Following the preprocessing procedure outlined in Section 3.6, the item responses were transformed to a unit interval. This transformation divides the unit interval into five equally spaced sections, each with a width of 0.2. The midpoints of these sections were assigned as the continuous item responses for each category: $\{0, \,1, \,2, \,3, \,4\}\mapsto \{0.1, \,0.3, \,0.5, \,0.7, \,0.9\}$ . These converted responses were then treated as continuous item responses in the E2PL.

6.2 Comparison of E2PL and GPCM

6.2.1 Visual comparison

The comparison between the two models begins with a visual examination of their ICFs, as shown in Figure 10. For illustrative purposes, two items (Item 38 and Item 51) out of the 94 total items are selected. The figure displays the mean curve and 95% interval of the E2PL alongside the expected response curve of the generalized partial credit model (GPCM; Muraki, Reference Muraki1992). Additionally, individual item responses are plotted against the ICFs, providing a visual assessment of how each model represents item responses. Based on how the item responses align with the ICFs, the two models demonstrate comparable performance, which supports the use of the E2PL for sparse polytomous data.

Figure 10

Visual comparison between the E2PL and GPCM for the selected items.
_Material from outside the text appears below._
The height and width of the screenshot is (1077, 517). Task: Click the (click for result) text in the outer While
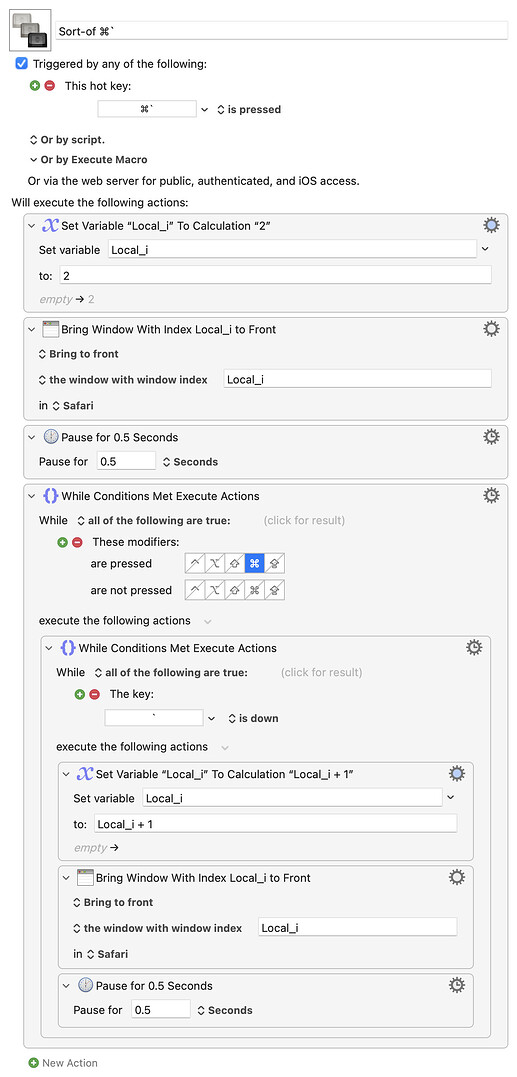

Note: Items 38 and 51 are selected for illustrative purposes.

6.2.2 Quantitative comparison

Next, the model-data fit of the E2PL is quantitatively compared to the GPCM using K-fold cross-validation. The unit of prediction for this comparison is the item response. For both models, raw scores ( $x=0,1,...,4$ ) are predicted. The E2PL, which generates predictions on the unit interval, transforms these into the original scale ( $x=0,1,...,4$ ), which is the inverse process of the one described in Figure 6. Given the size of the dataset, a 10-fold cross-validation approach is employed. On each iteration of the 10-fold cross-validation, RMSE is computed to assess the predictive performance of both models. RMSE is calculated on the raw score scale to avoid favoring either model.

RMSEs from the two models are listed in Table 4. RMSEs of the E2PL were consistently lower than those of the GPCM. Overall, the average RMSE of the E2PL was 0.92 and that of the GPCM was 1.00, indicating that the E2PL had a better predictive performance than the GPCM. Additionally, as a measure of the overall model-data fit, the pseudo $R^2$ (see Section 3.1.4) based on the E2PL is $0.393$ .

Table 4

RMSEs from the 10-fold cross-validation

6.3 Discussion

It is notable from Figure 10 that the model-data fits of the two models appear visually comparable, making it difficult to judge the superiority of one model over the other based on visual inspection alone. This highlights the potential advantage of the E2PL in reducing the number of item parameters while maintaining an equivalent model-data fit, a conclusion supported by the 10-fold cross-validation results.

The cross-validation results imply that the better predictive performance of the E2PL may be due to the number of item parameters required by each model. The GPCM uses five item parameters per item, whereas the E2PL requires only three. This reduction in the number of parameters could have contributed to the E2PL’s superior performance, as the GPCM includes 188 additional parameters (2 parameters $\times 94$ items) in this example.

The results support the application of the E2PL to sparse polytomous item response data. Although the results of this section may not be generalizable, the results show that the E2PL can be an alternative to polytomous IRT models when a parsimonious model is preferred, especially for sparse data. The rating scale model (Andrich, Reference Andrich1982) can be another option for model parsimony. However, the rating scale model assumes that its threshold parameters are equally spaced on the $\theta $ scale. For some situations, including the current example, the scale conversion of this section can be more justifiable than the rating scale model’s assumption.